Liberal commentators like Schaller are too quick to dismiss Palin and her impact on politics - this is a mistake. Palin has had a tremendous effect on national politics since being plucked from obscurity in 2008. But her brand of conservatism is simply a poor fit with Maryland, a state that has sent only three Republican governors to Annapolis since 1950 and each - Theodore McKeldin, Spiro "Ted" Agnew, and Ehrlich - was a moderate Republican with significant bi-partisan appeal (yes, even Agnew). Democrats outnumber Republicans by a 2 to 1 margin in Maryland and although many Maryland Democrats are of the conservative "Blue Dog" variety they are not Republicans. Any statewide Republican candidate needs to win about 25% of the Democratic vote - an endorsement from Sarah Palin is not an effective strategy to achieve that mark.

Brian Murphy should enjoy the exposure that Palin's endorsement has afforded him, and his time in Maryland politics may yet come, but not this year and not in this race. In the end, Palin's endorsement of Murphy will have roughly the same impact on the campaign as the economic stimulus bill signed by President Obama last year had on the economy - the effect will near-term, limited, and mostly inconsequential - other than to boost the political fortunes of his opponents.

Thursday, August 5, 2010

Same Sex Marriage and "Judicial Activism"

On Wednesday, August 4 a federal judge voided California's ban on same sex marriage (proposition 8) declaring that it violated the due process and equal protection clauses of the U.S. Constitution. The issues tends to be a bit divisive and as one can imagine the reaction to the ruling has varied - but there is one narrative that I find especially troubling. On supported of Proposition 8 said this: "The whole nation is watching, and the whole nation should be quaking to think that a single judge sitting in California can reverse the will of 7 million voters."

This is a variation on a similar theme often raised after controversial judicial rulings - that judges should not act counter to the will of the voters or their elected representatives. I will defer to the judgement of Alexander Hamilton on such matters. In Federalist 78, Hamilton addressed this very subject:
Some perplexity respecting the rights of the courts to pronounce legislative acts void, because contrary to the Constitution, has arisen from an imagination that the doctrine would imply a superiority of the judiciary to the legislative power. It is urged that the authority which can declare the acts of another void, must necessarily be superior to the one whose acts may be declared void. As this doctrine is of great importance in all the American constitutions, a brief discussion of the ground on which it rests cannot be unacceptable.

There is no position which depends on clearer principles, than that every act of a delegated authority, contrary to the tenor of the commission under which it is exercised, is void. No legislative act, therefore, contrary to the Constitution, can be valid. To deny this, would be to affirm, that the deputy is greater than his principal; that the servant is above his master; that the representatives of the people are superior to the people themselves; that men acting by virtue of powers, may do not only what their powers do not authorize, but what they forbid.
Hamilton's point is clear - no act of law, whether approved by voters or representatives may violate the Constitution.

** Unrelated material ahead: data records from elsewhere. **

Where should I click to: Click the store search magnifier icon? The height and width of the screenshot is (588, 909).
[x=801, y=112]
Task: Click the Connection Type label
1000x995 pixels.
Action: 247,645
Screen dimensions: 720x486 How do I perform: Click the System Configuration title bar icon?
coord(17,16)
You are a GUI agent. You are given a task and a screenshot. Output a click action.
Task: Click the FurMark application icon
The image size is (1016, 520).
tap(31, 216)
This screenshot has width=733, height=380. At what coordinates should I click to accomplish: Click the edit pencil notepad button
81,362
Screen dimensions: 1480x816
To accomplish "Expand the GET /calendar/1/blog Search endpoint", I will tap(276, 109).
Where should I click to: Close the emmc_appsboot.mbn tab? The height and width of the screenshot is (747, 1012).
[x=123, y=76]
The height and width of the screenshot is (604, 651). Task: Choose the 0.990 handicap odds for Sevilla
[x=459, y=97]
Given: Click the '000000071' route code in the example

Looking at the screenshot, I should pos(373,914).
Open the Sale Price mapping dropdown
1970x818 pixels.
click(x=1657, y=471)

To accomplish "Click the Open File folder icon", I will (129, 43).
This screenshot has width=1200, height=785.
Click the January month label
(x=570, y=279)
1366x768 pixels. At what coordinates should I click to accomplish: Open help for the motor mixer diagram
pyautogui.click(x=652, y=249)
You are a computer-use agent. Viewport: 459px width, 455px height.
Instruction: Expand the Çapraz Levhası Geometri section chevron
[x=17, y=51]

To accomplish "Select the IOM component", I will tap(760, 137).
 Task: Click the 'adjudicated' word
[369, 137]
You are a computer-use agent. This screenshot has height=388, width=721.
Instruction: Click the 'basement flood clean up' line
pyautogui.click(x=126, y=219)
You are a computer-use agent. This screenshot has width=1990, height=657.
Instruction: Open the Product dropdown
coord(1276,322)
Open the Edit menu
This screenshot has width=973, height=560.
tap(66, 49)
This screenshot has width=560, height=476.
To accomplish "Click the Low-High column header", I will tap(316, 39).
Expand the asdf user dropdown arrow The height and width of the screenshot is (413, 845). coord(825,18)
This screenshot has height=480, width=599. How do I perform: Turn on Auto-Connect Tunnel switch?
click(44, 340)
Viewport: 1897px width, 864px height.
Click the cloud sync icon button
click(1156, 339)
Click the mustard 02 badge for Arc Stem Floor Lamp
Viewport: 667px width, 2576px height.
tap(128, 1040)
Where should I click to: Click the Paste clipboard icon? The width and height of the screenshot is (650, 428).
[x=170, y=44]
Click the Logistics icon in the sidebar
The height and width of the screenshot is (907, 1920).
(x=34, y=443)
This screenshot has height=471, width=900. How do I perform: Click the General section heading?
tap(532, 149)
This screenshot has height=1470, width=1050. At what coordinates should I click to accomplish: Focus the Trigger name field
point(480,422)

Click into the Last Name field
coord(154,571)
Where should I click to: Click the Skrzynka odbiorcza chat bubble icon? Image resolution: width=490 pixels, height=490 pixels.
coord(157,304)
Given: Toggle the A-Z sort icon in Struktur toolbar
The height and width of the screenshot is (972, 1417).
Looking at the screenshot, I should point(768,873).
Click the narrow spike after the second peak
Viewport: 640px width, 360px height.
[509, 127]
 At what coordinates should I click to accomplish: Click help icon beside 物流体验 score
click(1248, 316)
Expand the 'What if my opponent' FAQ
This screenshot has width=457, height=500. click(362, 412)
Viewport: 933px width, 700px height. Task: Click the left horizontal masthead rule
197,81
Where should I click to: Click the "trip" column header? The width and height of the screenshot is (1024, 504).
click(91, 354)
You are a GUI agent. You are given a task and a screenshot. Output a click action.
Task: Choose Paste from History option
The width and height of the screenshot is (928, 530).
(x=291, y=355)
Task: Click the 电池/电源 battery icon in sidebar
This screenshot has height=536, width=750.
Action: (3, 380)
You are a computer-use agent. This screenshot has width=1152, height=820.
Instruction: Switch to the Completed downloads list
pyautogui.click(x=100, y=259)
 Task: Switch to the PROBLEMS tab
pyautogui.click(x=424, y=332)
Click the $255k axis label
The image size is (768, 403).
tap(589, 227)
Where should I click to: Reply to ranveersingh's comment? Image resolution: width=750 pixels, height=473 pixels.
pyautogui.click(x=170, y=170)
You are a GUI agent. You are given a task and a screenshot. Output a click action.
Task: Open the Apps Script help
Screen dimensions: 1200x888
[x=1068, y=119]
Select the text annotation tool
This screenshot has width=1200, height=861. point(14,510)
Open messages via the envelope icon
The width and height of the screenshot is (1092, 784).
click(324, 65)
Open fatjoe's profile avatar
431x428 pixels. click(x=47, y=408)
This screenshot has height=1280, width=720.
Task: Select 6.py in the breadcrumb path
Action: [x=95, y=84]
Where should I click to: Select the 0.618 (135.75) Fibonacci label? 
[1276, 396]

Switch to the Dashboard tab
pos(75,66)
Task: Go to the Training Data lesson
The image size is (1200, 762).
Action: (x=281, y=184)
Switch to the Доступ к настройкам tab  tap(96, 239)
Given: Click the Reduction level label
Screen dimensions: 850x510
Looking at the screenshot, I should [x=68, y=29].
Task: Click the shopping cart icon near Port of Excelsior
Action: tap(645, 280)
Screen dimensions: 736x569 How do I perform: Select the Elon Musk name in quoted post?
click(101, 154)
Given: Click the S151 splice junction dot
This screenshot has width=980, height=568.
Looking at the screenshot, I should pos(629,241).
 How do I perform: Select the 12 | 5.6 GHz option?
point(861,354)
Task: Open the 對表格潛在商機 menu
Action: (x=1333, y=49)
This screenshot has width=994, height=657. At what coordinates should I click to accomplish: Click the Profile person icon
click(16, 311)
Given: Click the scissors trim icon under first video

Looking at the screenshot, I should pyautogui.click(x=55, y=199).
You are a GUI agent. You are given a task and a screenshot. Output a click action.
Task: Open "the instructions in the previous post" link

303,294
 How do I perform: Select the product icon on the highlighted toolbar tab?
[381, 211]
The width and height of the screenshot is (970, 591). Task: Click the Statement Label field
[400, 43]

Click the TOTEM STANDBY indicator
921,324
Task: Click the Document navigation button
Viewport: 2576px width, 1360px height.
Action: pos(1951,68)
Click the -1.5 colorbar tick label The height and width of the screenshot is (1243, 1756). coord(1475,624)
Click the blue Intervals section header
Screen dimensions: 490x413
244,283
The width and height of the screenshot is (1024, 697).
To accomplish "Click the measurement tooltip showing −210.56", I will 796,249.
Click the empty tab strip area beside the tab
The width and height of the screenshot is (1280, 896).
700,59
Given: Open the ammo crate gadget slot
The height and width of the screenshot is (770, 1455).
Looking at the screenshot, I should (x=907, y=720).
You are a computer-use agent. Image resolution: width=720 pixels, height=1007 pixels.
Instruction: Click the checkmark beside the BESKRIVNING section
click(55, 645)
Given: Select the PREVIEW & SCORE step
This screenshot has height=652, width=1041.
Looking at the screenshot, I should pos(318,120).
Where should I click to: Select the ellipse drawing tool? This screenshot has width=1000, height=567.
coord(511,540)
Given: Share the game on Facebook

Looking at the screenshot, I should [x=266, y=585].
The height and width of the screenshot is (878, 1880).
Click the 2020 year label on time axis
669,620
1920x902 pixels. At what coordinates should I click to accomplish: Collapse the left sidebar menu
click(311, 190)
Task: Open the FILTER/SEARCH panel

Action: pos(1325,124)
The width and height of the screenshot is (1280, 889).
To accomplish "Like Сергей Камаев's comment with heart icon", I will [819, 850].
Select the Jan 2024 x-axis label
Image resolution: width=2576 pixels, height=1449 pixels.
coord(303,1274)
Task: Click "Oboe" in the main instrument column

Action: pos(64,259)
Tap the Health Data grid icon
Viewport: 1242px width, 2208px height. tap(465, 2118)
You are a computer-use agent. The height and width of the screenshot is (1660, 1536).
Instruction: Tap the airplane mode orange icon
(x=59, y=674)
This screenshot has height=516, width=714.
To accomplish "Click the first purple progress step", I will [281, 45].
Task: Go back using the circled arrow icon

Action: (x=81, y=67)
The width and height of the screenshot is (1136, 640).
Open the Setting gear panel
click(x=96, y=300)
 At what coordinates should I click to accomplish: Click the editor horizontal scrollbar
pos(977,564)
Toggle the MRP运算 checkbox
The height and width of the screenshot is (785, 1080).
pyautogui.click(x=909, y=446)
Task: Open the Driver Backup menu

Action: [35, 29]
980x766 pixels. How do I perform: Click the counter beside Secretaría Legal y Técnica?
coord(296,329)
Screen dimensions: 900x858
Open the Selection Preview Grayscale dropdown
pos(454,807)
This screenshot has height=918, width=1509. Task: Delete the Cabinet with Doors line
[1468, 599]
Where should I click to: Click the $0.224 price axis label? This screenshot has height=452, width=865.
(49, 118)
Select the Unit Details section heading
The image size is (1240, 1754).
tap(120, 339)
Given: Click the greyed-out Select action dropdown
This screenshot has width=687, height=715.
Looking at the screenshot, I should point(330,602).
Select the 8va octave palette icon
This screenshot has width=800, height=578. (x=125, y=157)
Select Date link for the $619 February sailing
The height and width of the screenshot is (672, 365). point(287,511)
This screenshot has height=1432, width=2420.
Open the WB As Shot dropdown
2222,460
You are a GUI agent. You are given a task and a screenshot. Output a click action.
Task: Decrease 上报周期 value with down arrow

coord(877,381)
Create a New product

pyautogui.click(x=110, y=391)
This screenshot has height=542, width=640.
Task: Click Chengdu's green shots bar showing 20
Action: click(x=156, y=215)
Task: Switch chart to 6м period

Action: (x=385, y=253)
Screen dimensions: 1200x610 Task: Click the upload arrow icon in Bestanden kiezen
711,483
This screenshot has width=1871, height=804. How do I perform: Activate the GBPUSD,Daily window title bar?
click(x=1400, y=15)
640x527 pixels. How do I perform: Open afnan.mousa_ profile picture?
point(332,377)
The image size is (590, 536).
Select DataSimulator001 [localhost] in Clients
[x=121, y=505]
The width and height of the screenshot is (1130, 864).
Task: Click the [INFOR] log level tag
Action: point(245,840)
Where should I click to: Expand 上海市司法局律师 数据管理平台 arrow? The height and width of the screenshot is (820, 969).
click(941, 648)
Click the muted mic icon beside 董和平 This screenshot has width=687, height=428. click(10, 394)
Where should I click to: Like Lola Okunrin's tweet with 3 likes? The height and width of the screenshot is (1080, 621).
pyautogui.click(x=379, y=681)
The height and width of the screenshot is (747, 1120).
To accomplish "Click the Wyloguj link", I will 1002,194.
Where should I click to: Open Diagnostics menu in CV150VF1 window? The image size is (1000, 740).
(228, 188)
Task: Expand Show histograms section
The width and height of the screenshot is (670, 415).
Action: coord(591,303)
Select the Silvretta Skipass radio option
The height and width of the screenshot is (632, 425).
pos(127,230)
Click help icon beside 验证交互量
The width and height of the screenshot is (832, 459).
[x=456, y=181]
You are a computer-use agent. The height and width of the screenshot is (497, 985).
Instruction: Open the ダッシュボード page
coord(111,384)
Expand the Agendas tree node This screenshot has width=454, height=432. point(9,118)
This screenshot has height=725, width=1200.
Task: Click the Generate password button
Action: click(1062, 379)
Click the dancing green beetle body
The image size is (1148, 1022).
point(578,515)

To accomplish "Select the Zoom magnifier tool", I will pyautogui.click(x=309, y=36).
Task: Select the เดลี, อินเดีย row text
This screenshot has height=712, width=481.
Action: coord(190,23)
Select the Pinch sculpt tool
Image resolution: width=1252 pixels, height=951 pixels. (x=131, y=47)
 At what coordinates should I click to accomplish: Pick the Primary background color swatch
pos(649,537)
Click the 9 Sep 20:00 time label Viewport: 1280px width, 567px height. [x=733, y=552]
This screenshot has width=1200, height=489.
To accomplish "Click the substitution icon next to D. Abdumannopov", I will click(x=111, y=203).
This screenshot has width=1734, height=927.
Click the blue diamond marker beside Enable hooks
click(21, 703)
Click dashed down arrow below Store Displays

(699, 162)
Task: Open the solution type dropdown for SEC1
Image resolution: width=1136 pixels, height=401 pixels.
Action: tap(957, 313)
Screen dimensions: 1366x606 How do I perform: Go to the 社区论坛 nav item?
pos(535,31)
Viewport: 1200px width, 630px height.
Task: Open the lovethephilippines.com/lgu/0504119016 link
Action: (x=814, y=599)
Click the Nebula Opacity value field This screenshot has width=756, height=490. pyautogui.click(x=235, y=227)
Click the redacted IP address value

So who should determine what the Constitution means? The people? Their representatives? Again, Hamilton provides the answer:
The interpretation of the laws is the proper and peculiar province of the courts. A constitution is, in fact, and must be regarded by the judges, as a fundamental law. It therefore belongs to them to ascertain its meaning, as well as the meaning of any particular act proceeding from the legislative body.
Interpretation of the law and of the Constitution is the sole responsibility of  the judiciary and if a law is found to violate the Constitution it does not matter if it was approved by 7 or 7 million voters - it is void. The same applies to any legislation enacted by the House and Senate and signed by a president.

Soon, the Supreme Court will likely be asked to consider whether the individual mandate included as part of comprehensive health reform violates the Constitution. The decision by the court to void the mandate would be significant as the health reform law did not include a severability clause - meaning that a decision to invalidate the mandate would likely invalidate the entire bill.

I will not presuppose what the court will decide - but I remain confident that the judges will do just what the are supposed to do - interpret the Constitution and uphold its will above all else.

Tuesday, August 3, 2010

Midterm Update - The GOP Wave Has Not Crested

Last week, some pundits wondered aloud if Democrats were staging a mini rally against Republicans. The Gallup tracking poll reported a Democratic lead in the so-called generic ballot question for two consecutive weeks. Charlie Cook wrote "One interpretation of recent results is that the momentum in this critical midterm election has shifted and the Republican wave has subsided. Another interpretation is that it's too soon to tell whether much has changed at all."

The latest Gallup poll shows that Republicans have reclaimed a 5 point lead. A review of the generic ballot question from several polls available at shows that Republicans currently lead in every national poll.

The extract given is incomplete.